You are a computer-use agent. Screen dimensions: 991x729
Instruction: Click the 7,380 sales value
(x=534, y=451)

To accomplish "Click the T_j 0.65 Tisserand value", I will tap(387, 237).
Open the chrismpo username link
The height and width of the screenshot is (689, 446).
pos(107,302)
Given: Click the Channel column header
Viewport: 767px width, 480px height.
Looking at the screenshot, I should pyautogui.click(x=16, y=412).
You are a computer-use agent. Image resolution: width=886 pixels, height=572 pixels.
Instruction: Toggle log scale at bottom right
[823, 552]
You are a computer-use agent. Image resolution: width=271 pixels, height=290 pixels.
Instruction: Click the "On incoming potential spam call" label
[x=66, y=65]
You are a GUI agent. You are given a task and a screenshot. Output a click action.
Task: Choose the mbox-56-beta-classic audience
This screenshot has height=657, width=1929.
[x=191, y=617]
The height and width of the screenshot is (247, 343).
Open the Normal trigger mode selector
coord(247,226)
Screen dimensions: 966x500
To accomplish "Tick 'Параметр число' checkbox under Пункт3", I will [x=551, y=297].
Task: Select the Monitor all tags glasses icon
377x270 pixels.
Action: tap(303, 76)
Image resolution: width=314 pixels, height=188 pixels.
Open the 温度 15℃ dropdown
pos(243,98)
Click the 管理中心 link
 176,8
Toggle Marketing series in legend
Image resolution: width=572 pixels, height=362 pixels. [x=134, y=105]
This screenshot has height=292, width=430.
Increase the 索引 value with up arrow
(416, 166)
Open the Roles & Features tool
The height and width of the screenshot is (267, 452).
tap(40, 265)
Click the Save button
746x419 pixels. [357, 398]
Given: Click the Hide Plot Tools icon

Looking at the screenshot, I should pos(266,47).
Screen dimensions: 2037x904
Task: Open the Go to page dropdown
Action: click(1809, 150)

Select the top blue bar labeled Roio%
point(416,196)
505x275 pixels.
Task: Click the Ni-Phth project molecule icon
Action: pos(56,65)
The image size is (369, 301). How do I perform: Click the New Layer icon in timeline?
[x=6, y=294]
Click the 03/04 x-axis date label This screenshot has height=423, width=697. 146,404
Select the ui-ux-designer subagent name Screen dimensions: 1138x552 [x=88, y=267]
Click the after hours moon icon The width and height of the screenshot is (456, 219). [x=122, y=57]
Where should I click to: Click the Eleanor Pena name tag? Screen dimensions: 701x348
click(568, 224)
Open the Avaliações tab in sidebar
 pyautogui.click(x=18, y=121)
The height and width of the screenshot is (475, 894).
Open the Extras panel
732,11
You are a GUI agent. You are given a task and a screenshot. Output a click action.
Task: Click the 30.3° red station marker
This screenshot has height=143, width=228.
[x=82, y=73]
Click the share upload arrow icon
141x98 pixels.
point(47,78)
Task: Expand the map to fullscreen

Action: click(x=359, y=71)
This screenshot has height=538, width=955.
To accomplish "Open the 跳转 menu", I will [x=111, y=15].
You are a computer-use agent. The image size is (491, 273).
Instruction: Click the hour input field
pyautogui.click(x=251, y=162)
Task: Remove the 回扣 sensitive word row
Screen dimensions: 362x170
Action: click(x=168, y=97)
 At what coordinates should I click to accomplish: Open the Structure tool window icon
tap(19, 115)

*Goal of the exercise*
Reproduce exactly the stretch of lines that starts at the one containing "You are a computer-use agent. The" and ends with the final line of the data, including both ends and nothing more.

*Your solution*
You are a computer-use agent. The image size is (491, 273).
Instruction: Click the hour input field
pyautogui.click(x=251, y=162)
Task: Remove the 回扣 sensitive word row
Screen dimensions: 362x170
Action: click(x=168, y=97)
 At what coordinates should I click to accomplish: Open the Structure tool window icon
tap(19, 115)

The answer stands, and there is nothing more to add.